Dataset records:

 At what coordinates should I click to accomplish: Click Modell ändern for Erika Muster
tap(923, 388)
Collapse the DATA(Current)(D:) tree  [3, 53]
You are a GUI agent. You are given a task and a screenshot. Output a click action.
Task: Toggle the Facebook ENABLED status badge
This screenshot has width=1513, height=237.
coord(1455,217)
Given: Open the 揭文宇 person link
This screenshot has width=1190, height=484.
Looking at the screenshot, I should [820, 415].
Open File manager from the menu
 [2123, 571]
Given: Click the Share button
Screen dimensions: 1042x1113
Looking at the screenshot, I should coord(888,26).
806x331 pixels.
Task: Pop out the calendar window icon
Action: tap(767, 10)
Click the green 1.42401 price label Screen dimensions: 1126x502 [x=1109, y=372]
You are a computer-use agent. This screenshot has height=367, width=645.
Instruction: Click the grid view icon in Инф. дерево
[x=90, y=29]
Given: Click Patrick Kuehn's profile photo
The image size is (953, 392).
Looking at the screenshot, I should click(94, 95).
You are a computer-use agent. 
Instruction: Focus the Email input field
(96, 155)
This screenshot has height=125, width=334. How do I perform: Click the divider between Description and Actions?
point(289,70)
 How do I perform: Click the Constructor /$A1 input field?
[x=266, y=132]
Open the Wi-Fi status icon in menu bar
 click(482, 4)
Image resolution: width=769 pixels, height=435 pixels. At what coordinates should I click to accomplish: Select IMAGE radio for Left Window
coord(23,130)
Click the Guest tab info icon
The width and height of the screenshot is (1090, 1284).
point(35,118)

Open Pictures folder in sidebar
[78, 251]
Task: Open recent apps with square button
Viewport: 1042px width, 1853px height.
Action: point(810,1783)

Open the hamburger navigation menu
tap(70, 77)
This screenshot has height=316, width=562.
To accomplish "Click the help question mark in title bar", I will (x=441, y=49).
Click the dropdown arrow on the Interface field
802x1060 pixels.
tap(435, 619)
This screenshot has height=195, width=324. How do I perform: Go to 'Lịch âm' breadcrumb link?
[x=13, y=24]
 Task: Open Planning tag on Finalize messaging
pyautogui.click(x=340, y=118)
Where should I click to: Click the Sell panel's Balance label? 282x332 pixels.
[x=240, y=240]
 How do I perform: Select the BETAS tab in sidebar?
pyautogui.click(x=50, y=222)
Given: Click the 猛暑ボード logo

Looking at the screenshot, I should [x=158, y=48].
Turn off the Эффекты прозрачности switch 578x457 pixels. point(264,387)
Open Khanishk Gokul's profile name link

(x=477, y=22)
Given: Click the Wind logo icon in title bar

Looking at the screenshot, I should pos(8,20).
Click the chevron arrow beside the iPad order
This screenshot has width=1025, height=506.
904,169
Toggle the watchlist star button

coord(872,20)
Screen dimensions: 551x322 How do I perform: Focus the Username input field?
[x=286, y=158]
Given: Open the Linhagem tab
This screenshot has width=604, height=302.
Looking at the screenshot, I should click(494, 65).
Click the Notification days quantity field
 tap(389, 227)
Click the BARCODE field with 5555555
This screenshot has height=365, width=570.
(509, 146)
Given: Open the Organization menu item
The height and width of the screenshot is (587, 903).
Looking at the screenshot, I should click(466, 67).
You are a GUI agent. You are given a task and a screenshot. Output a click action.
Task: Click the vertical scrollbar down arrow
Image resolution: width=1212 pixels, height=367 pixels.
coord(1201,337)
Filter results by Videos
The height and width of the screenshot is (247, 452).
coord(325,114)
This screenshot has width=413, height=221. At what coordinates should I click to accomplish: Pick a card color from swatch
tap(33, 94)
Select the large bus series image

Written request: Rewrite all of the records above with every "How do I perform" changed to "How would I perform", keeping everything else the same.

Answer to this problem:
 At what coordinates should I click to accomplish: Click Modell ändern for Erika Muster
tap(923, 388)
Collapse the DATA(Current)(D:) tree  [3, 53]
You are a GUI agent. You are given a task and a screenshot. Output a click action.
Task: Toggle the Facebook ENABLED status badge
This screenshot has width=1513, height=237.
coord(1455,217)
Given: Open the 揭文宇 person link
This screenshot has width=1190, height=484.
Looking at the screenshot, I should [820, 415].
Open File manager from the menu
 [2123, 571]
Given: Click the Share button
Screen dimensions: 1042x1113
Looking at the screenshot, I should coord(888,26).
806x331 pixels.
Task: Pop out the calendar window icon
Action: tap(767, 10)
Click the green 1.42401 price label Screen dimensions: 1126x502 [x=1109, y=372]
You are a computer-use agent. This screenshot has height=367, width=645.
Instruction: Click the grid view icon in Инф. дерево
[x=90, y=29]
Given: Click Patrick Kuehn's profile photo
The image size is (953, 392).
Looking at the screenshot, I should click(94, 95).
You are a computer-use agent. 
Instruction: Focus the Email input field
(96, 155)
This screenshot has height=125, width=334. How would I perform: Click the divider between Description and Actions?
point(289,70)
 How would I perform: Click the Constructor /$A1 input field?
[x=266, y=132]
Open the Wi-Fi status icon in menu bar
 click(482, 4)
Image resolution: width=769 pixels, height=435 pixels. At what coordinates should I click to accomplish: Select IMAGE radio for Left Window
coord(23,130)
Click the Guest tab info icon
The width and height of the screenshot is (1090, 1284).
point(35,118)

Open Pictures folder in sidebar
[78, 251]
Task: Open recent apps with square button
Viewport: 1042px width, 1853px height.
Action: point(810,1783)

Open the hamburger navigation menu
tap(70, 77)
This screenshot has height=316, width=562.
To accomplish "Click the help question mark in title bar", I will (x=441, y=49).
Click the dropdown arrow on the Interface field
802x1060 pixels.
tap(435, 619)
This screenshot has height=195, width=324. How would I perform: Go to 'Lịch âm' breadcrumb link?
[x=13, y=24]
 Task: Open Planning tag on Finalize messaging
pyautogui.click(x=340, y=118)
Where should I click to: Click the Sell panel's Balance label? 282x332 pixels.
[x=240, y=240]
 How would I perform: Select the BETAS tab in sidebar?
pyautogui.click(x=50, y=222)
Given: Click the 猛暑ボード logo

Looking at the screenshot, I should [x=158, y=48].
Turn off the Эффекты прозрачности switch 578x457 pixels. point(264,387)
Open Khanishk Gokul's profile name link

(x=477, y=22)
Given: Click the Wind logo icon in title bar

Looking at the screenshot, I should pos(8,20).
Click the chevron arrow beside the iPad order
This screenshot has width=1025, height=506.
904,169
Toggle the watchlist star button

coord(872,20)
Screen dimensions: 551x322 How would I perform: Focus the Username input field?
[x=286, y=158]
Given: Open the Linhagem tab
This screenshot has width=604, height=302.
Looking at the screenshot, I should click(494, 65).
Click the Notification days quantity field
 tap(389, 227)
Click the BARCODE field with 5555555
This screenshot has height=365, width=570.
(509, 146)
Given: Open the Organization menu item
The height and width of the screenshot is (587, 903).
Looking at the screenshot, I should click(466, 67).
You are a GUI agent. You are given a task and a screenshot. Output a click action.
Task: Click the vertical scrollbar down arrow
Image resolution: width=1212 pixels, height=367 pixels.
coord(1201,337)
Filter results by Videos
The height and width of the screenshot is (247, 452).
coord(325,114)
This screenshot has width=413, height=221. At what coordinates should I click to accomplish: Pick a card color from swatch
tap(33, 94)
Select the large bus series image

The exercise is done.